Maryland became the 12th state to enact automatic voter registration on Thursday after Republican Gov. Larry Hogan declined to veto a bill that had passed the Democratic-controlled Legislature. Maryland has half a million unregistered voters, according to a 2017 report by the department of legislative services. Maryland’s adoption of automatic registration comes as lawmakers in blue and purple states across the country have been taking aggressive steps to expand access to the ballot this year, in an attempt to combat Republican voter suppression efforts at the state and national levels.

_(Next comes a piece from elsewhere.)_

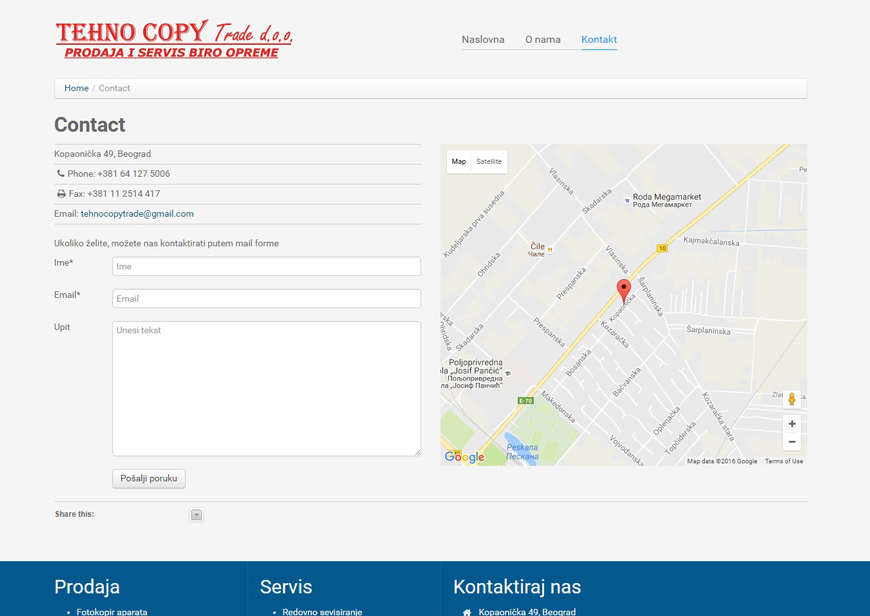Open the map Terms of Use link

(784, 461)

Under the bill, eligible voters will automatically be registered when they obtain or renew a driver’s license at the Department of Motor Vehicles or interact with other agencies such as the state’s health insurance exchange and local departments of social services, unless they opt out. The new law takes effect in July 2019 and could register 400,000 new voters, according to a report by Demos.
Oregon became the first state to enact automatic voter registration in 2016, with impressive results, as Mother Jones reported:
More than 270,000 new voters were registered that way in 2016, and Oregon had the highest turnout increase of any state in the last presidential election. Registration among voters of color increased by 26 points.
After years of Republican attempts to restrict access to the ballot, Democrats are now pushing more assertively to protect voting rights. According to a recent report by the Brennan Center for Justice, 514 bills to expand voting access have been introduced this year in 41 states, and 20 bills expanding voting access have passed at least one legislative chamber in 12 states. “Broadly speaking, more pro-voter reforms are moving than anti-voter restrictions,” the Brennan Center says.
At the same time, red states have not given up efforts to make it harder to vote. Twenty-three states have passed new voting restrictions since 2010, and 70 bills to restrict voting access have been introduced in 24 states this year.